:: To be done ::
Could you put each line of the items below into a Markdown table with the columns "Row" and "Text", skipping blank lines and leaving out the pictures?

:: Data shown ::
* * * * * * *

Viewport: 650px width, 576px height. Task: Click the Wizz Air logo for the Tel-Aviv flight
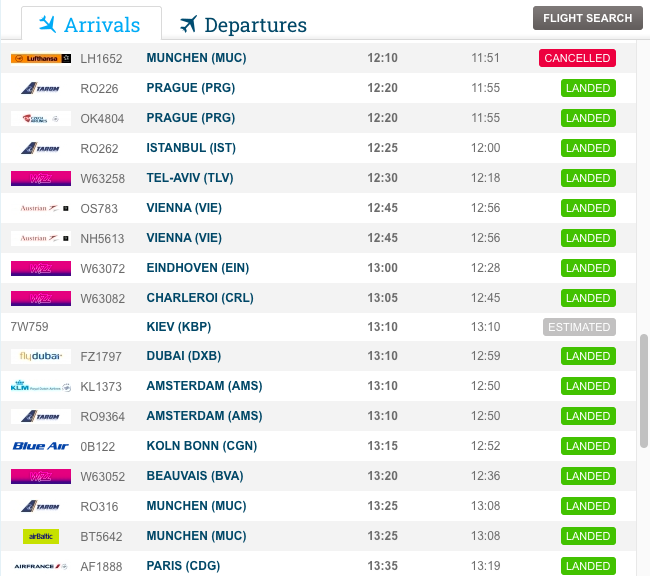pos(41,178)
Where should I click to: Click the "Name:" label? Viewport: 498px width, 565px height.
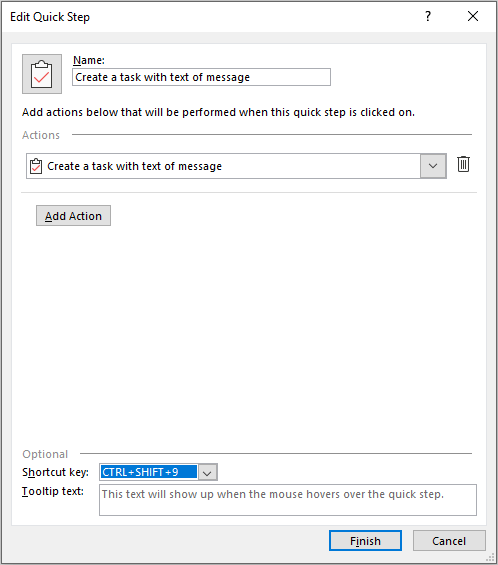point(89,60)
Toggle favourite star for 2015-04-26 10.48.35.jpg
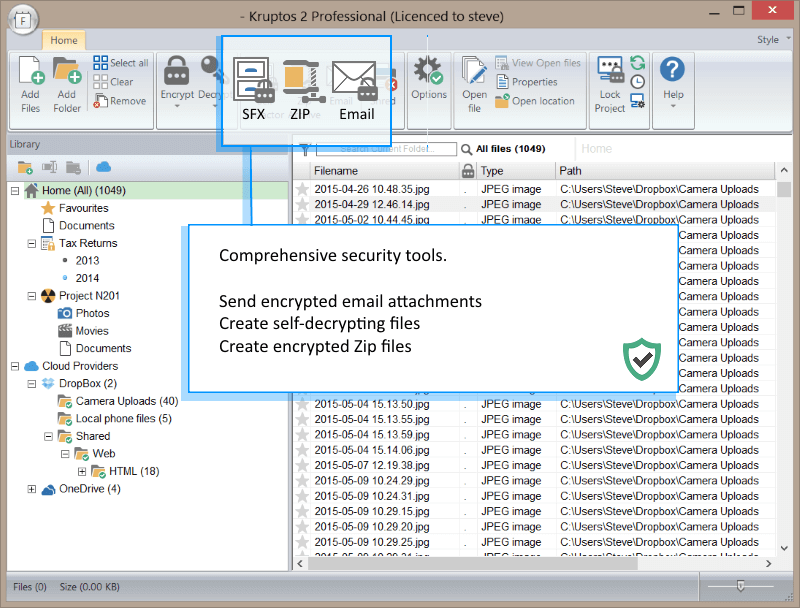The height and width of the screenshot is (608, 800). pos(301,189)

* * * * * * *

:: Solution for this exercise ::
| Row | Text |
|---|---|
| 1 | Viewport: 650px width, 576px height. Task: Click the Wizz Air logo for the Tel-Aviv flight |
| 2 | pos(41,178) |
| 3 | Where should I click to: Click the "Name:" label? Viewport: 498px width, 565px height. |
| 4 | point(89,60) |
| 5 | Toggle favourite star for 2015-04-26 10.48.35.jpg |
| 6 | The height and width of the screenshot is (608, 800). pos(301,189) |